OpenStreetMap overwhelmed by bots scraping data

11 days ago (twitter.com)

23 comments

molly_radstowe

CqtGLRGcukpy 11 days ago

They also posted about this on Mastodon / Fedi: https://en.osm.town/@osm_tech/115968544599864782

CqtGLRGcukpy 11 days ago

https://xcancel.com/openstreetmap/status/2016320492420878531

https://nitter.poast.org/openstreetmap/status/20163204924208...

phillipseamore 11 days ago

The number of idiotic vibe coded repos I've seen on GH lately that are doing things like crawling OSM for POI data is mindboggling!

molly_radstowe 11 days ago

#OpenStreetMap hammered by scrapers hiding behind residential proxy/embedded-SDK networks.

Bender 11 days ago
Looks like it is hosted in Equinix in NL? Or just part of it maybe? Is it behind a load balancer, maybe something like HAProxy? If so were stick tables set up to limit rates by cookie and require people be logged in on unique accounts and limit anonymous access after so many requests? I know limiting anonymous access is not great but that is something that could be enabled when under a high load so that instead of the site going offline for everyone it would just be limited for the anonymous users. Degradation vs critical outage
On a separate note have tcpdump captures been done on these excessive connections? Minus the IP, what do their SYN packets look like? Minus the IP what do the corresponding log entries look like in the web server? Are they using HTTP/1.1 or HTTP/2.0? Are they missing any expected headers for a real person such as cors, no-cors, navigate, accept_language?
tcpdump -p --dont-verify-checksums -i any -NNnnvvv -B32768 -c32 -s0 port 443 and 'tcp[13] == 2'
Is there someone at OpenStreetMap that can answer these questions?
- Firefishy 10 days ago
  
  Disclosure: I am part of the mostly volunteer run OpenStreetMap ops team.
  Technically we able to block and restrict the scrapers after the initial request from an IP. We've seen 400,000 IPs in the last 24 hours. Each IP only does a few requests. Most are not very good at faking browsers, but they are getting better. (HTTP/1.1 vs HTTP/2, obviously faked headers etc)
  The problem has been going on for over a year now. It isn't going away. We need journalists and others to help us push back.
  
  2 replies →
- KomoD 11 days ago
  
  I think it could be worth trying to block them with TLS fingerprinting, or since they think it's residential proxies they are being hammered by, https://spur.us could be worth a try.
  
  1 reply →
direwolf20 11 days ago
More like hammered by Google and Apple so you'll use their apps instead.
- petre 11 days ago
  
  Unlikely. The data is freely available for download from geofabrik and other sources.
  
  1 reply →
- wiredpancake 11 days ago
  
  [dead]

dzhiurgis 11 days ago

I'll ask dumb question - if they are "open source" then why they are bothered by it? Is it scraping itself? Are their data not freely available for download?

zeeZ 11 days ago
Their data is freely available to download. There are weekly dumps of the entire planet and several sources for partial data. There's no need for most legitimate use cases to scrape their API.
- dzhiurgis 11 days ago
  
  So problem is someone is stupid enough scraping without realizing they can just download 100gb at once?
  And there are so many of such idiots that it's overwhelming their servers?
  Something doesn't math here.
  
  1 reply →
wodenokoto 11 days ago

Someone has to pay for bandwidth. And that someone would like the bandwidth to go to human users.

solaris2007 11 days ago

Make the data available through bit-torrent and IPFS. Redirect IPs that make excessive requests to response only kilobytes in size "use the torrents and IPFS".

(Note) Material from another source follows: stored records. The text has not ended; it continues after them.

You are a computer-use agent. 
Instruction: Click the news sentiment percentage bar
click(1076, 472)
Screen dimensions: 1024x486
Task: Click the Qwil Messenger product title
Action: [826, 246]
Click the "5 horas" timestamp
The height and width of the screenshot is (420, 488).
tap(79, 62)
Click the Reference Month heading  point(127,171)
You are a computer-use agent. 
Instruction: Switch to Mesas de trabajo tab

As an SRE, the only legitimate concern here could be the bandwidth costs. But QoS tuning should solve that too.

Supposedly technical people crying out for a journalist to help them is super lame. Everything about this looks super lame.

zeeZ 11 days ago
That data is already available. Including torrents.
https://planet.openstreetmap.org/
- solaris2007 11 days ago
  
  Perfect. Now all they need to do is set up the redirect.
  Every bot is doing something on behalf of a human. Now that LLMs can churn out half-assed bot scripts every "look I installed Arch Linux and ohmyzsh" script kiddie has bots too.
  Bots aren't going anywhere.
  "Use the web the way it was over 10 years ago plox" isn't going to do it.
Firefishy 10 days ago

Disclosure: I am part of the OpenStreetMap mostly-volunteer sysadmin team fighting this.
The scrapers try hard to make themselves look like valid browsers, sending requests via residential IP addresses (400,000+ IPs at last count).
I reached out to journalists because despite strong technical measures, the abuse will not go away on its own.